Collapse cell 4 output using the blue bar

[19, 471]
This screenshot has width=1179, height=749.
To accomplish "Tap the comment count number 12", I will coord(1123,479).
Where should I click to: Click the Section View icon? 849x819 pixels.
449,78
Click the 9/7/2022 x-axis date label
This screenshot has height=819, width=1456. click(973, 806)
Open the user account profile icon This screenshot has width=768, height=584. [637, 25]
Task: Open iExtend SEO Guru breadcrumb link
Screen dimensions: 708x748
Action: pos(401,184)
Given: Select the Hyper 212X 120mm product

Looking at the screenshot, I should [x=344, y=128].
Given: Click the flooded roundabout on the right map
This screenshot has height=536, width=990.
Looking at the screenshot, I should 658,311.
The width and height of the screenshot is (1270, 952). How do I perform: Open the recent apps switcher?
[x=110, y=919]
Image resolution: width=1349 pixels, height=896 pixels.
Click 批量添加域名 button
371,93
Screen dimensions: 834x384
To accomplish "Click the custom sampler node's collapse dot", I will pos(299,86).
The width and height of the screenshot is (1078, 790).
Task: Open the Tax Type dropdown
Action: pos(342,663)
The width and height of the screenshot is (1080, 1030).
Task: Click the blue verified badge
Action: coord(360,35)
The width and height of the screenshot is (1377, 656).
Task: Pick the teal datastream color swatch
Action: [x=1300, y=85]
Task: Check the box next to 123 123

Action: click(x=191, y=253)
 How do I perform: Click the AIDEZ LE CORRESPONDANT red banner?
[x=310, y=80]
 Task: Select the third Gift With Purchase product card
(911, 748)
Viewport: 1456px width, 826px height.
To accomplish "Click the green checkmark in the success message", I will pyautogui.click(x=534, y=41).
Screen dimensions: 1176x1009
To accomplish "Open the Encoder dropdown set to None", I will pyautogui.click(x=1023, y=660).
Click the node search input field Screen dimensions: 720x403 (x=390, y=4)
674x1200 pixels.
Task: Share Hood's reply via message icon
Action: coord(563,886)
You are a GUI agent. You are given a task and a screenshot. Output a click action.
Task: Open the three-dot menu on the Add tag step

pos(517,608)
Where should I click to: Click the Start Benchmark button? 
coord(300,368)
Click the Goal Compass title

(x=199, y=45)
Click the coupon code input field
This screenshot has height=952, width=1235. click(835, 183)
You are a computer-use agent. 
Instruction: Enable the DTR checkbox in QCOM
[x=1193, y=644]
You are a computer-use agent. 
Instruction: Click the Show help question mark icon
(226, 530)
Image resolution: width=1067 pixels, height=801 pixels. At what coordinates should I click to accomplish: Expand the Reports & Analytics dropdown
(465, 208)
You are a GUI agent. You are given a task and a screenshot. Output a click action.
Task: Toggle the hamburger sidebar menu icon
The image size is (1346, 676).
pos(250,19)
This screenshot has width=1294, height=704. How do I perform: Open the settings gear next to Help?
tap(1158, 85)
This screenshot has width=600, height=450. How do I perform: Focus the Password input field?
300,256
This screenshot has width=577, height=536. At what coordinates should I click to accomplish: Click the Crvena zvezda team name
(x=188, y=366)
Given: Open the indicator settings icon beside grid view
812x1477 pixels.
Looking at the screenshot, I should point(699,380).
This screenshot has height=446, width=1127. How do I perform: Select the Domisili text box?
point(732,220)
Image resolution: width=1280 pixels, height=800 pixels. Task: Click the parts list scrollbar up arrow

• **Work to complete**
Print all of the data above again, line for line, with no changes.

• **Output**
Collapse cell 4 output using the blue bar

[19, 471]
This screenshot has width=1179, height=749.
To accomplish "Tap the comment count number 12", I will coord(1123,479).
Where should I click to: Click the Section View icon? 849x819 pixels.
449,78
Click the 9/7/2022 x-axis date label
This screenshot has height=819, width=1456. click(973, 806)
Open the user account profile icon This screenshot has width=768, height=584. [637, 25]
Task: Open iExtend SEO Guru breadcrumb link
Screen dimensions: 708x748
Action: pos(401,184)
Given: Select the Hyper 212X 120mm product

Looking at the screenshot, I should [x=344, y=128].
Given: Click the flooded roundabout on the right map
This screenshot has height=536, width=990.
Looking at the screenshot, I should 658,311.
The width and height of the screenshot is (1270, 952). How do I perform: Open the recent apps switcher?
[x=110, y=919]
Image resolution: width=1349 pixels, height=896 pixels.
Click 批量添加域名 button
371,93
Screen dimensions: 834x384
To accomplish "Click the custom sampler node's collapse dot", I will pos(299,86).
The width and height of the screenshot is (1078, 790).
Task: Open the Tax Type dropdown
Action: pos(342,663)
The width and height of the screenshot is (1080, 1030).
Task: Click the blue verified badge
Action: coord(360,35)
The width and height of the screenshot is (1377, 656).
Task: Pick the teal datastream color swatch
Action: [x=1300, y=85]
Task: Check the box next to 123 123

Action: click(x=191, y=253)
 How do I perform: Click the AIDEZ LE CORRESPONDANT red banner?
[x=310, y=80]
 Task: Select the third Gift With Purchase product card
(911, 748)
Viewport: 1456px width, 826px height.
To accomplish "Click the green checkmark in the success message", I will pyautogui.click(x=534, y=41).
Screen dimensions: 1176x1009
To accomplish "Open the Encoder dropdown set to None", I will pyautogui.click(x=1023, y=660).
Click the node search input field Screen dimensions: 720x403 (x=390, y=4)
674x1200 pixels.
Task: Share Hood's reply via message icon
Action: coord(563,886)
You are a GUI agent. You are given a task and a screenshot. Output a click action.
Task: Open the three-dot menu on the Add tag step

pos(517,608)
Where should I click to: Click the Start Benchmark button? 
coord(300,368)
Click the Goal Compass title

(x=199, y=45)
Click the coupon code input field
This screenshot has height=952, width=1235. click(835, 183)
You are a computer-use agent. 
Instruction: Enable the DTR checkbox in QCOM
[x=1193, y=644]
You are a computer-use agent. 
Instruction: Click the Show help question mark icon
(226, 530)
Image resolution: width=1067 pixels, height=801 pixels. At what coordinates should I click to accomplish: Expand the Reports & Analytics dropdown
(465, 208)
You are a GUI agent. You are given a task and a screenshot. Output a click action.
Task: Toggle the hamburger sidebar menu icon
The image size is (1346, 676).
pos(250,19)
This screenshot has width=1294, height=704. How do I perform: Open the settings gear next to Help?
tap(1158, 85)
This screenshot has width=600, height=450. How do I perform: Focus the Password input field?
300,256
This screenshot has width=577, height=536. At what coordinates should I click to accomplish: Click the Crvena zvezda team name
(x=188, y=366)
Given: Open the indicator settings icon beside grid view
812x1477 pixels.
Looking at the screenshot, I should point(699,380).
This screenshot has height=446, width=1127. How do I perform: Select the Domisili text box?
point(732,220)
Image resolution: width=1280 pixels, height=800 pixels. Task: Click the parts list scrollbar up arrow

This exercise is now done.